*WHAT IS BEING ASKED*. All lines from the one with "Click Zoom In on the Daily chart toolbar" through the final line below are to be reproduced exactly; omit the others.

BEGIN DATA TO EXAMINE

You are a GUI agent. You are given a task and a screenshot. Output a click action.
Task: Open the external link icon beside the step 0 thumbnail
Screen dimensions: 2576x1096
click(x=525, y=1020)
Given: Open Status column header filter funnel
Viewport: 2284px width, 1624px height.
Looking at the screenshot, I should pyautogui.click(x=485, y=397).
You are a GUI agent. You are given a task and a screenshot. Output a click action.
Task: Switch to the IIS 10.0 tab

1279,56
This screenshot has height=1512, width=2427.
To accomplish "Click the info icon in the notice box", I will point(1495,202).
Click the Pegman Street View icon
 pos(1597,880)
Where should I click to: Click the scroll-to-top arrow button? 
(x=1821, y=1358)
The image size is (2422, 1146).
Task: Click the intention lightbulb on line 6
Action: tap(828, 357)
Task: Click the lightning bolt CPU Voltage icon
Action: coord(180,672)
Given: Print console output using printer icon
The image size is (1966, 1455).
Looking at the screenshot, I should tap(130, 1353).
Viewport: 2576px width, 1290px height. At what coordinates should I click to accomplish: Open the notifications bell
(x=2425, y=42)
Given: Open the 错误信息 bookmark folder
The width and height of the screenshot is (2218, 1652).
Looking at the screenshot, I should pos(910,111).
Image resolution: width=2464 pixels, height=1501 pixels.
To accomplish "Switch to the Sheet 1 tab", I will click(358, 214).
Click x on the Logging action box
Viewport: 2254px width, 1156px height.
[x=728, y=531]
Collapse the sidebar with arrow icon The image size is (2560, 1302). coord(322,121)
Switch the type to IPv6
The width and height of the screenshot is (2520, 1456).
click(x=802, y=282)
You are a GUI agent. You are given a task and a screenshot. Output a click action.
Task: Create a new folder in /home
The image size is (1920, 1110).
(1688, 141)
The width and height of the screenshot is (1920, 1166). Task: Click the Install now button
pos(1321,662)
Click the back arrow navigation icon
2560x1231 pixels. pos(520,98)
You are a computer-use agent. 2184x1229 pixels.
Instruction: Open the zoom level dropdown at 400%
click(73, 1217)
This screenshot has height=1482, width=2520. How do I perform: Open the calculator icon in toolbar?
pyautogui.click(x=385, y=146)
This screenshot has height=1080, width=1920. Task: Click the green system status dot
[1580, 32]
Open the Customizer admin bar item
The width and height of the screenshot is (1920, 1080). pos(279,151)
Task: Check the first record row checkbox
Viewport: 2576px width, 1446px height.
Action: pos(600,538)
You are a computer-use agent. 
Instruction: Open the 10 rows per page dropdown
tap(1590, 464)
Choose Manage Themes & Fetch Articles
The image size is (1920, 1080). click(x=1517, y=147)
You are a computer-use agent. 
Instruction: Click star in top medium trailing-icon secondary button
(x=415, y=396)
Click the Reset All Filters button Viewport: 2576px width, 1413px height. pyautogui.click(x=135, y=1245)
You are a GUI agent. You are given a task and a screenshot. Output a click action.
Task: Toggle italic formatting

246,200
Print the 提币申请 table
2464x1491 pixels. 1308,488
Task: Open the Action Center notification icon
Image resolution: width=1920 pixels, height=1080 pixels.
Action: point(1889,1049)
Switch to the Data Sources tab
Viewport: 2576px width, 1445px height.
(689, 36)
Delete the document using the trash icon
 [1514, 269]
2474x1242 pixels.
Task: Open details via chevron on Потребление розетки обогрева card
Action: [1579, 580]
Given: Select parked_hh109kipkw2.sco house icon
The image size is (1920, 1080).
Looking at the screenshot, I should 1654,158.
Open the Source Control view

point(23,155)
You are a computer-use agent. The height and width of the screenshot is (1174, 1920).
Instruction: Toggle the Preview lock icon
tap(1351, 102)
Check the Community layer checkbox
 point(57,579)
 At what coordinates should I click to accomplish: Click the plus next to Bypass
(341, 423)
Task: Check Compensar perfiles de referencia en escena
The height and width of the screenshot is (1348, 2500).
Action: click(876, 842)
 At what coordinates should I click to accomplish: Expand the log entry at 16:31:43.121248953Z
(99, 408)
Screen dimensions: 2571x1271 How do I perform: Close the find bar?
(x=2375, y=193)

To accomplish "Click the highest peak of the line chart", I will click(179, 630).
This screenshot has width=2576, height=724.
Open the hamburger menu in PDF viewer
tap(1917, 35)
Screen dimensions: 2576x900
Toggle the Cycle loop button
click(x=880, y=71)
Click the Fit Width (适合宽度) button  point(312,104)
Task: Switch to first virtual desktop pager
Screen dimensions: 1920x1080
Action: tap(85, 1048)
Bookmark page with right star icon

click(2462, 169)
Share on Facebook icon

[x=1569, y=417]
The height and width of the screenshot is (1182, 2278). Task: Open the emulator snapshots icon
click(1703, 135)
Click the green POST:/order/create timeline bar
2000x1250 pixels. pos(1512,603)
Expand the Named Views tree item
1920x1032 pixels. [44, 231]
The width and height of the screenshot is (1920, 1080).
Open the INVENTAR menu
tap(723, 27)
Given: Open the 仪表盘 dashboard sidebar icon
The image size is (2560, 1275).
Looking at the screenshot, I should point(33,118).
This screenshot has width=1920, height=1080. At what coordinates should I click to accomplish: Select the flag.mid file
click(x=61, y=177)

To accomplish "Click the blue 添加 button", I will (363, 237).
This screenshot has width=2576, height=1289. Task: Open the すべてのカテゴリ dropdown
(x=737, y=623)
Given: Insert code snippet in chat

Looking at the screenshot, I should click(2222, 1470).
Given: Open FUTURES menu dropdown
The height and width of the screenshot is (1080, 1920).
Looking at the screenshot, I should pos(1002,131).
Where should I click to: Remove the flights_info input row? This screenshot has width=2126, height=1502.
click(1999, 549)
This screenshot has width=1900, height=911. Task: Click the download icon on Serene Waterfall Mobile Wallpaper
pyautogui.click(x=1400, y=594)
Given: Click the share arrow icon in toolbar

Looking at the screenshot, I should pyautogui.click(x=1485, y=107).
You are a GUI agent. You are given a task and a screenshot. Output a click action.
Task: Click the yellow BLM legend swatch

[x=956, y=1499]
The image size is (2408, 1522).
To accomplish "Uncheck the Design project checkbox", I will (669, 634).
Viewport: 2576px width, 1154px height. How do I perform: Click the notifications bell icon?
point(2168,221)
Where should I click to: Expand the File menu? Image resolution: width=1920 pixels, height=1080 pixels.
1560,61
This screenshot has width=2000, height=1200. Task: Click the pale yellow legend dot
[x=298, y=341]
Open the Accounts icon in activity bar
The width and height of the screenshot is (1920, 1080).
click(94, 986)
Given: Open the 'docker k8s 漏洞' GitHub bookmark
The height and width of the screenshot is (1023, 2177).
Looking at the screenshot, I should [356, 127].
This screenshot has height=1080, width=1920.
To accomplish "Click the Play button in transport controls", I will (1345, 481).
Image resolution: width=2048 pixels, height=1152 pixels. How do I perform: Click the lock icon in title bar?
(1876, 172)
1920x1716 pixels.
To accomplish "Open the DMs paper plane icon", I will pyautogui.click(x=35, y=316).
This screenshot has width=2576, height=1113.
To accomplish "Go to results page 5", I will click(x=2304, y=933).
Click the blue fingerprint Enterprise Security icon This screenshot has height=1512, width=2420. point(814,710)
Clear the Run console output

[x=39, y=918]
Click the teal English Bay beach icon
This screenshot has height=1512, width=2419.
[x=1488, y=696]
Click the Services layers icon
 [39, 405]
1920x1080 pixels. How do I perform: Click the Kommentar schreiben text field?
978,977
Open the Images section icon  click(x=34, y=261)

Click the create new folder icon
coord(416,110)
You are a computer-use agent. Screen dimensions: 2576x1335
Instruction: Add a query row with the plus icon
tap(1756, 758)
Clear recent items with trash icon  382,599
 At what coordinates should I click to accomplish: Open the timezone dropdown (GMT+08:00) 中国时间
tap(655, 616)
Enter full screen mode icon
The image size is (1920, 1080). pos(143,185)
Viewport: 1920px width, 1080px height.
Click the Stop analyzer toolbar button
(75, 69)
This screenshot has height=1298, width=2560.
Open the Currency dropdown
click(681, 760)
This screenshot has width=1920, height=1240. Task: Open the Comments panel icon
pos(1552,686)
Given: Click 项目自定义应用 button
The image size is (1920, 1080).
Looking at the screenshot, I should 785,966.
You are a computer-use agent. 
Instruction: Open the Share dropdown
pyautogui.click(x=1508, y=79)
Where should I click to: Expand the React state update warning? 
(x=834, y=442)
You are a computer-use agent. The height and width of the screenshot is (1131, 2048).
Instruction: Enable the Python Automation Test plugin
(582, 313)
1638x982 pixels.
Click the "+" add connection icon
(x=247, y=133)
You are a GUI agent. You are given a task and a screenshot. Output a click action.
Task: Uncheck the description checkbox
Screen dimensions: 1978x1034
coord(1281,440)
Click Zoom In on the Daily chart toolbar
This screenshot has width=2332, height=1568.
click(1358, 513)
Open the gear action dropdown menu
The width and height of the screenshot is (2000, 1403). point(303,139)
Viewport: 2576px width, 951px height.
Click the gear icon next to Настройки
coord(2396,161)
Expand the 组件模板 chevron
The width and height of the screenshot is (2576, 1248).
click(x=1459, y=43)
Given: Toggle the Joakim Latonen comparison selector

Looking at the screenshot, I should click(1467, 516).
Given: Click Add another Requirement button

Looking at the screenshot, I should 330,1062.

END DATA TO EXAMINE

*WRITTEN RESPONSE*.
Click Zoom In on the Daily chart toolbar
This screenshot has width=2332, height=1568.
click(1358, 513)
Open the gear action dropdown menu
The width and height of the screenshot is (2000, 1403). point(303,139)
Viewport: 2576px width, 951px height.
Click the gear icon next to Настройки
coord(2396,161)
Expand the 组件模板 chevron
The width and height of the screenshot is (2576, 1248).
click(x=1459, y=43)
Given: Toggle the Joakim Latonen comparison selector

Looking at the screenshot, I should click(1467, 516).
Given: Click Add another Requirement button

Looking at the screenshot, I should 330,1062.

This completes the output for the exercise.